Oh, I delve into home stuff and satire, on occasion--for better or worse. Your call.
And I address global warming, the economy, and press bias, with the justification that these have foreign policy and defense connections on occasion. And sometimes politics--although I really am trying to avoid sliding into domestic politics--if only because press bias touches on that so much, and so much seems at stake for our economy and defense. But I don't intend to address domestic subjects even when I touch on domestic politics.
And hey, it is my blog, after all.
Still, this is a defense and foreign policy blog. The debate over going to war with Saddam's Iraq and the failure of the media to address it without apparent bias was what go me going.
Jay Nordlinger at National Review Online has been printing emails about what made someone conservative--if they hadn't been before. Here's what got me voting Republican at the federal level (and almost always at the state and local level):
I haven't seen that since 1972. I remembered it spot on--including the "16 to 6" remark about McGovern's defense plans. I know this was just an interpretation of how McGovern's promise to cut defense spending by 37% would have been implemented. But it got the point across accurately even if the examples weren't precisely what would have happened. And McGovern has gotten worse since then. McGovern served his country in World War II. I thank him for that. But had he won in 1972, he would have more than made up for that contribution. He tried awfully hard as it was, from the side lines.

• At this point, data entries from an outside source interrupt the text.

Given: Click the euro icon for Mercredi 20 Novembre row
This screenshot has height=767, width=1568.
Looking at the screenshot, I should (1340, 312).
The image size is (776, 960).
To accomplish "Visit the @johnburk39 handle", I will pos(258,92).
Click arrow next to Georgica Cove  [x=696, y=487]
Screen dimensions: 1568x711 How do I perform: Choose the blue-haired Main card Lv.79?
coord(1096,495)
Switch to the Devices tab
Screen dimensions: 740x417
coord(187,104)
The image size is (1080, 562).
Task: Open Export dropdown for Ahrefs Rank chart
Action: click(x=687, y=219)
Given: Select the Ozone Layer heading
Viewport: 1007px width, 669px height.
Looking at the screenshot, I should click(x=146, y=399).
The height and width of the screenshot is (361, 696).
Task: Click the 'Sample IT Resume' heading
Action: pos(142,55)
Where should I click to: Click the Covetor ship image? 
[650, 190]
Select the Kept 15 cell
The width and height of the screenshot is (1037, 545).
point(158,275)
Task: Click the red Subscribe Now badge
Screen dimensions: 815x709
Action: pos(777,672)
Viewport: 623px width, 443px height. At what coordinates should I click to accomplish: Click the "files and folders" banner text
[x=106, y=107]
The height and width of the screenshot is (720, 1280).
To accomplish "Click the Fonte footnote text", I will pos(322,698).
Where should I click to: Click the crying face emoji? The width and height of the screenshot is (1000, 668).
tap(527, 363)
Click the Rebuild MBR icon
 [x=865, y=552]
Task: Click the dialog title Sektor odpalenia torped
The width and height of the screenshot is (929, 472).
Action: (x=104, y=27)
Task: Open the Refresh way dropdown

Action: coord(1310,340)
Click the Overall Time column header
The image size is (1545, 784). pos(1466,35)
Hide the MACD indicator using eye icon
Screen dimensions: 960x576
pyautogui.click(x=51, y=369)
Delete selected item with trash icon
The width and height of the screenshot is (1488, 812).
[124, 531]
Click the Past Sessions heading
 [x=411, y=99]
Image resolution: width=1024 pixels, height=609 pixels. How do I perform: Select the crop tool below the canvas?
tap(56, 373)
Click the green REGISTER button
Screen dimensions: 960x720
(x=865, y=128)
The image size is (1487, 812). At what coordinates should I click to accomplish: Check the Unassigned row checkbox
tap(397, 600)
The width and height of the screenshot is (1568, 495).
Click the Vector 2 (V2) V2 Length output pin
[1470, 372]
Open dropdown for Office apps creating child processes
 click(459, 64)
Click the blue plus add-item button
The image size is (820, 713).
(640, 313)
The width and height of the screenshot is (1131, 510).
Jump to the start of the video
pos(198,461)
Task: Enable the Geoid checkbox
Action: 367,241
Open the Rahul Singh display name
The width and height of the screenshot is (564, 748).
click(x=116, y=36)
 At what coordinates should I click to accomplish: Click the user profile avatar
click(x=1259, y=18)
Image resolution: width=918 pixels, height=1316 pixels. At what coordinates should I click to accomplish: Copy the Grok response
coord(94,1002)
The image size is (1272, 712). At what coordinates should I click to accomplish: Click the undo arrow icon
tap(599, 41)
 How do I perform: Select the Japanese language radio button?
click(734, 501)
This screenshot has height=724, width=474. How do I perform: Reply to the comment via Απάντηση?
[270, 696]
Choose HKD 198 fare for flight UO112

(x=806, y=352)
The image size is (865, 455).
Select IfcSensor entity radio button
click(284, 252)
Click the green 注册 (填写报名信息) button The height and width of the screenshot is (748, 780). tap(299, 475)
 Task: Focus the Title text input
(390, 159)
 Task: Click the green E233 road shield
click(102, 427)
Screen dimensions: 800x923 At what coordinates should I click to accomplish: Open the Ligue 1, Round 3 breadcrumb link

That was 1972. I was ten. I was already very interested in military history and the military. I had started playing war games that summer (naval miniatures by Alnavco--although I couldn't afford the ships so used their catalog to make clay scale ships to use with their rules). I had followed the Vietnam War. I would have even if my brother hadn't been sent there. The idea that one party would gut our national defenses was horrifying to me. When the mock election came along in school, I voted for Nixon. As an aside, I took the pro-choice side in the school mock election debates. In my Catholic grade school. Not that I was pro-choice, mind you. But I thought that the opposing view deserved an airing, even if I was very uncomfortable making the arguments I researched. So there, I was perfectly prepared to be a nonpartisan research analyst in the state legislature. But I digress (as I can).
Because of the defense issue in the 1972 election, I'll never look back at the Democratic Party. I just don't trust them on defense. Had I grown up twenty years earlier, I might have been a Democrat, with a different Democratic Party around. Who knows? But a party weak on defense that actually salutes the Occupy Wall Street scum is one that simply cannot speak in my name.
If President Obama and his leftist allies in Congress succeed in gutting our defense, I wonder how many future Republican voters will be created? Shoot, the way he's talking, President Obama's Secretary of Defense might be one of them.